Elfriede no trata de convencer al joven que en los años 70 quiere seguir sus pasos. Ni de desilusionarlo ni de animarlo, sino que cuenta de una manera realista los pasos que tuvieron que dar y lo significó para toda su familia ese experimento. Su marido era un ingeniero agrónomo que había estudiado encaminándose hacia el aprovechamiento al máximo de la vida en el campo, del huerto, de los animales y de lo que se podían encontrar en los bosques de alrededor.
Ni que decir tiene que la miseria por la que pasaron es algo que no estamos acostumbrados a pasar pero es algo similar a la vida rural que llevaron nuestros padres y abuelos. O al menos la de los míos, que tenían una cabra que era el principal sustento, un par de vestidos y una espada de madera como único juguete. La diferencia en este caso es que Elfriede y su marido eligieron esa vida, con el empeño de disfrutar de la naturaleza, del trabajo propio y criar a su numerosa prole en ese ambiente fuera de norma y basado en el esfuerzo.
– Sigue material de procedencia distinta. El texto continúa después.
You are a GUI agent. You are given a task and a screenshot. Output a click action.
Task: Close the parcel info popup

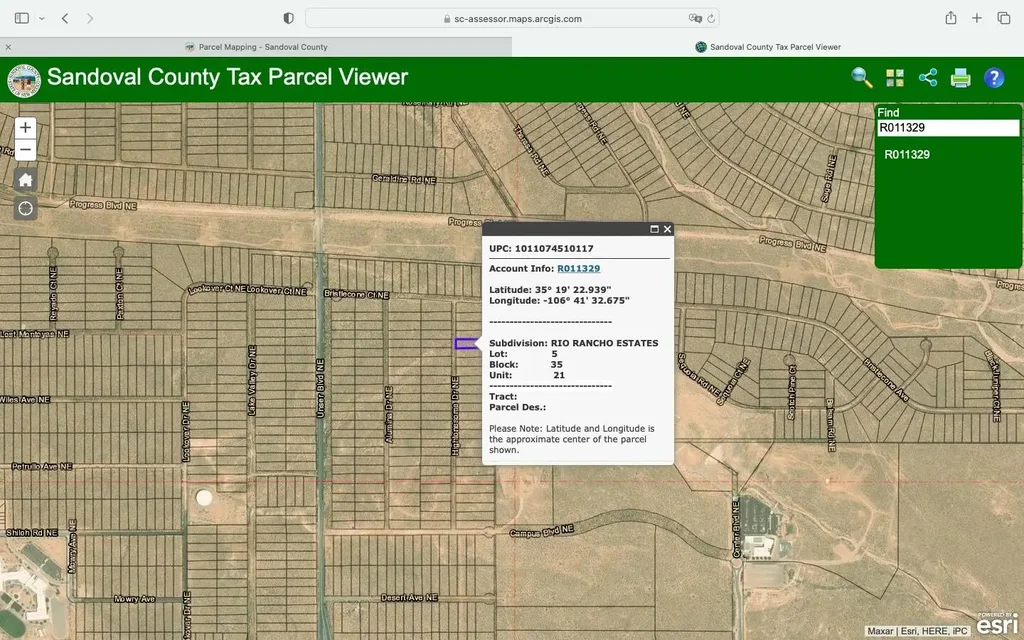(x=667, y=229)
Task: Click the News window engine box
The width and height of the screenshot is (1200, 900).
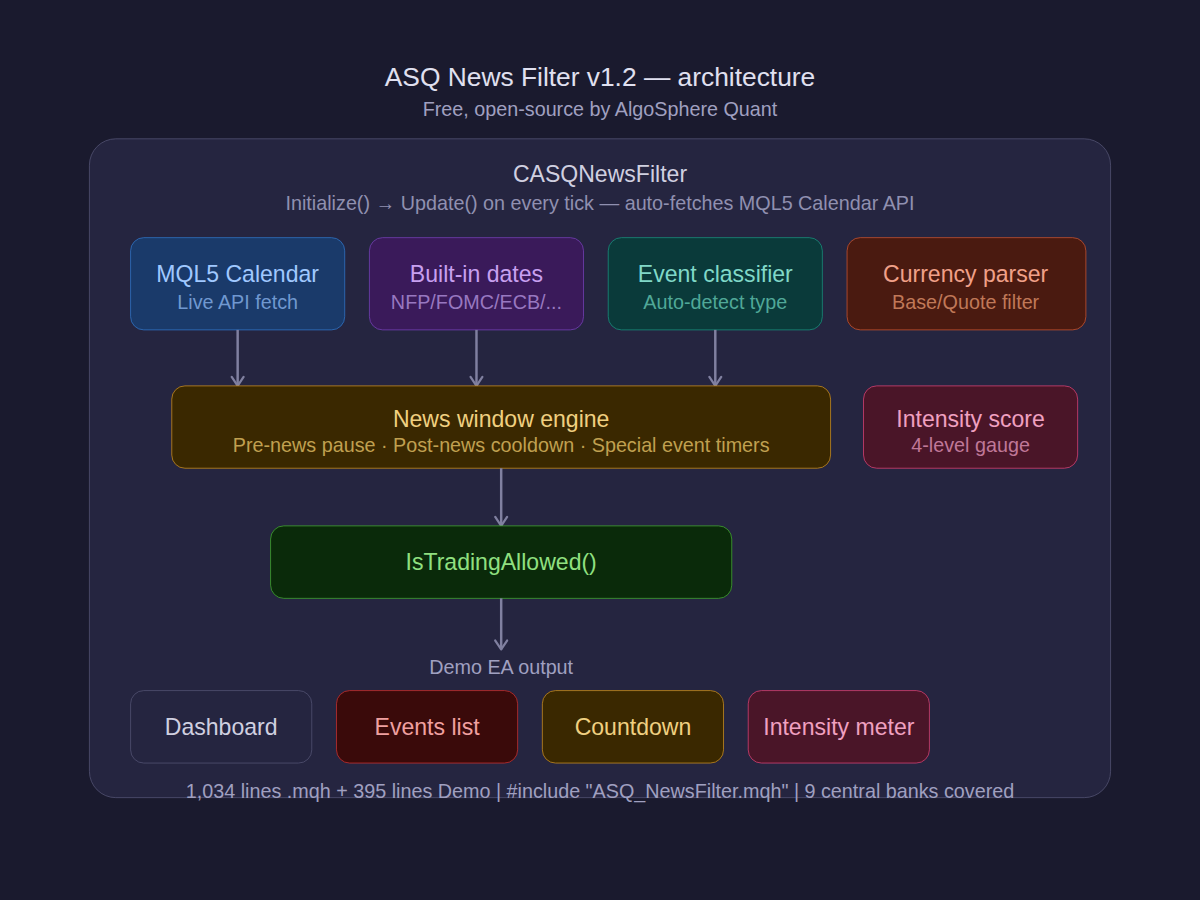Action: tap(501, 426)
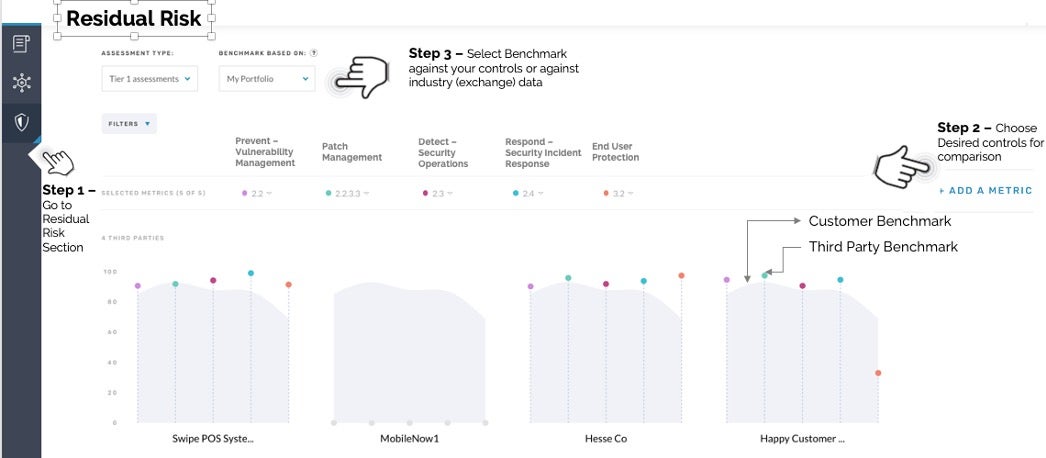Open the blue 2.4 metric selector

528,193
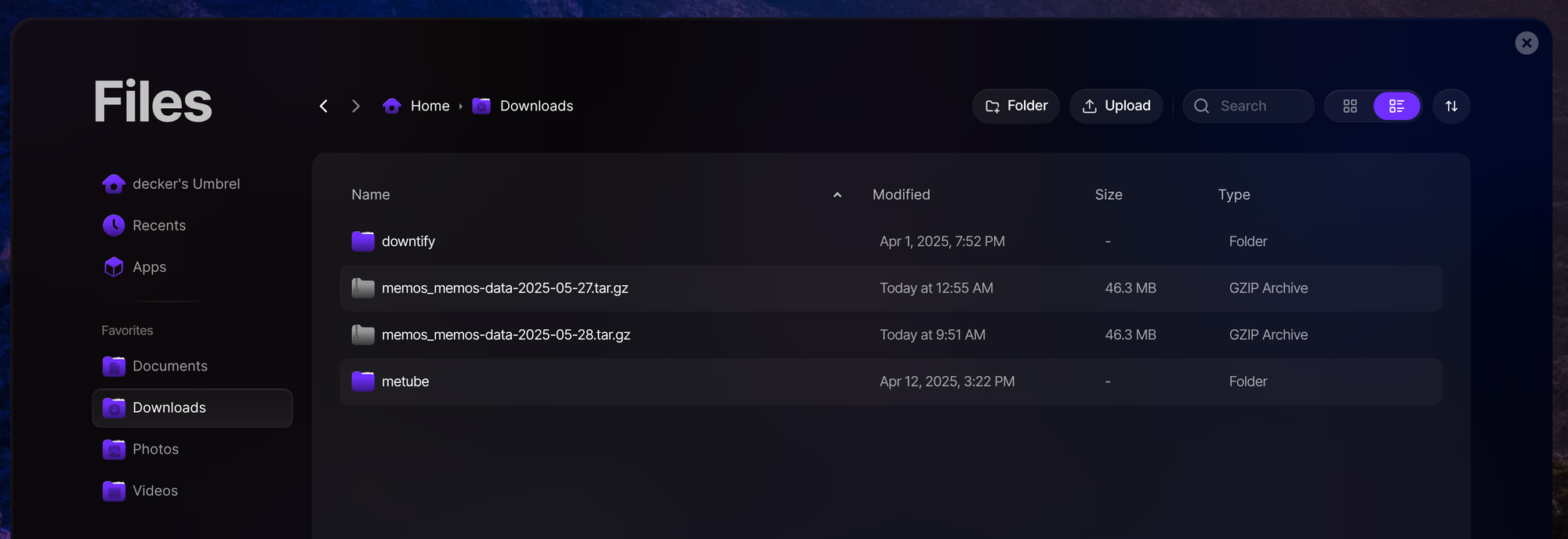Open the metube folder

pos(891,382)
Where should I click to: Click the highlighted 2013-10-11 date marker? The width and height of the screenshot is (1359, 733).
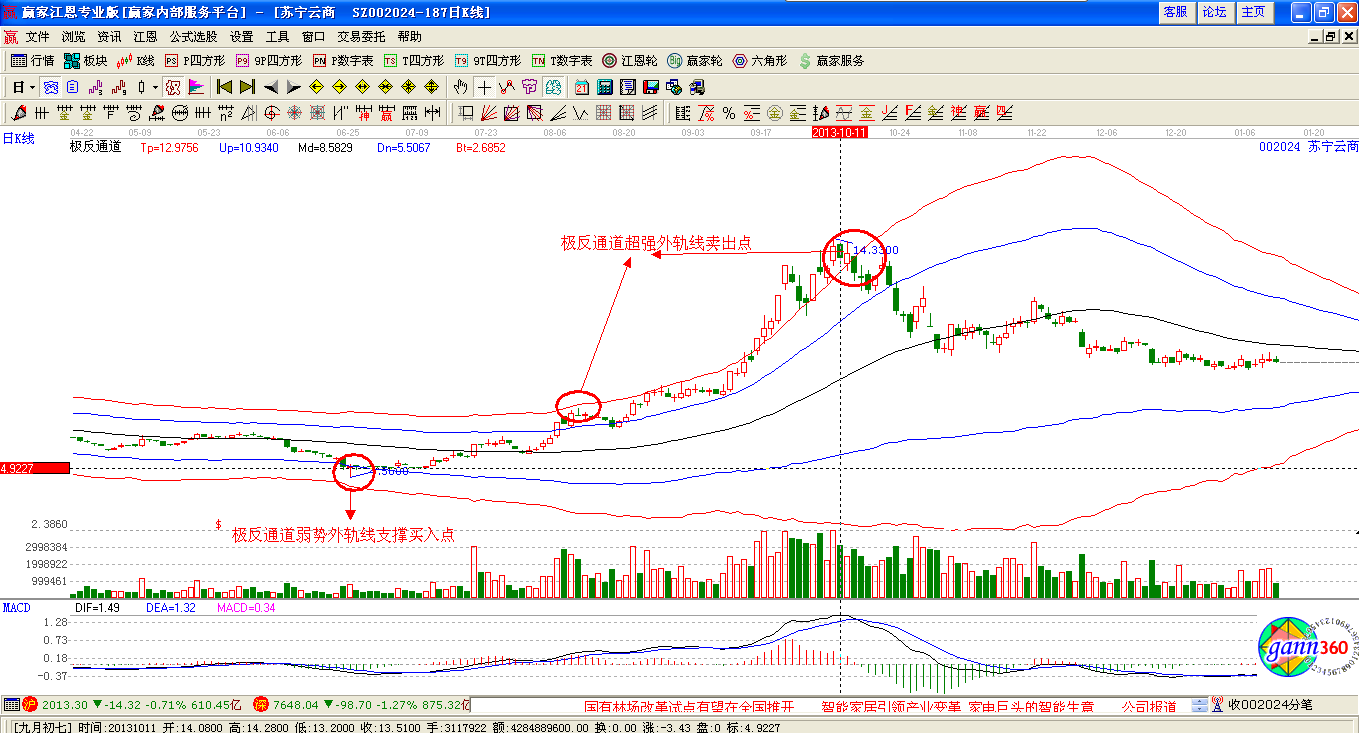[x=839, y=132]
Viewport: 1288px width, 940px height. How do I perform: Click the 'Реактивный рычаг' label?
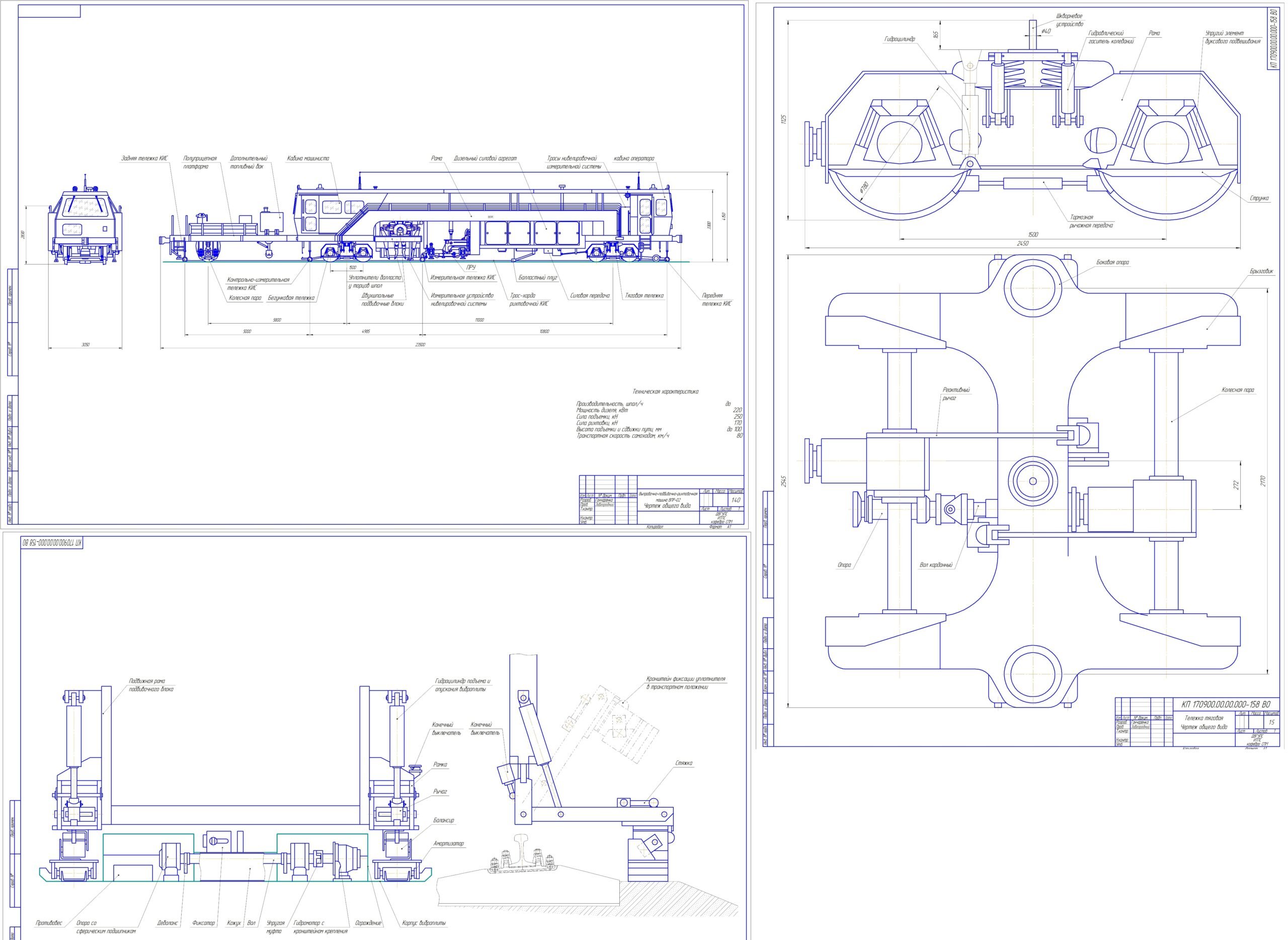(956, 394)
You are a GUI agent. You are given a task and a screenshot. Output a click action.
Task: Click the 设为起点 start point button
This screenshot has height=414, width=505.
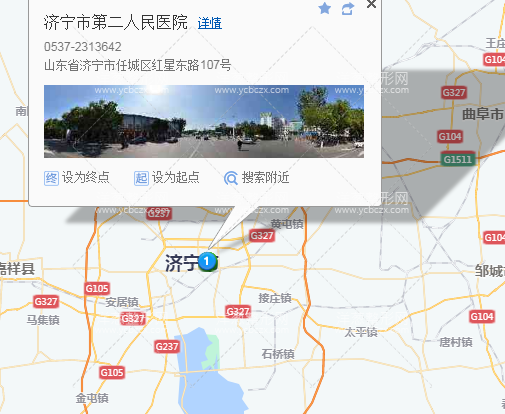[x=167, y=177]
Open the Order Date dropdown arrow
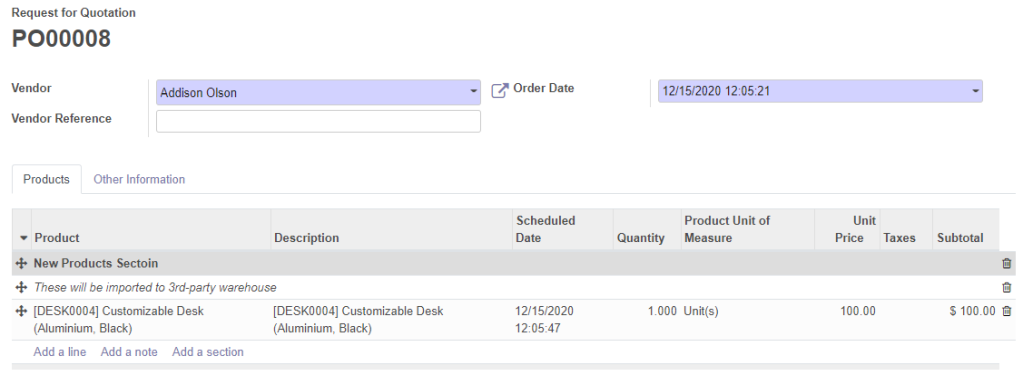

Realmente las cartas logran calar en el lector y disfrutar del llamado experimento como si participáramos activamente en él. Cada helada, granizo, o fracaso, es compartido y cada buena cosecha es fuente de alegría. Pero entonces llega la guerra, que puede con todo, que llega incluso a un prado perdido en los Sudetes, una región en la frontera entre la República Checa y Alemania. Es una parte muy interesante porque te muestra el punto de vista alemán, no nazi pero sí de cómo lo vivieron las personas del país ajenas al conflicto. Personalmente me ha permitido conocer una parte de la historia que no conocía, La crisis de los Sudetes, y la posterior expulsión de los alemanes de la zona por parte de los checos tras la Segunda Guerra Mundial.
Que ese vida dejó huella en la familia, a pesar de vivieran únicamente 16 años allí, está claro en el propio origen del libro. Además la autora se guarda una carta propia en la que le cuenta al joven al que dirigen las cartas cómo influenció en ella y sus hermanos aquella vida. Si fue positiva mente o no, lo dejo en el aire, prefiero que lo leáis.
Como comentaba al principio, el libro me ha hecho revisar algunos aspectos de mi propia vida, me ha maravillado, me ha asombrado. Aunque es una historia que se ha repetido muchas veces, la forma tan sencilla, tan imparcial de contarla es asombrosa. Un libro que llega al alma y que puede hacer que ésta cambie. Una de las cosas esenciales de la literatura.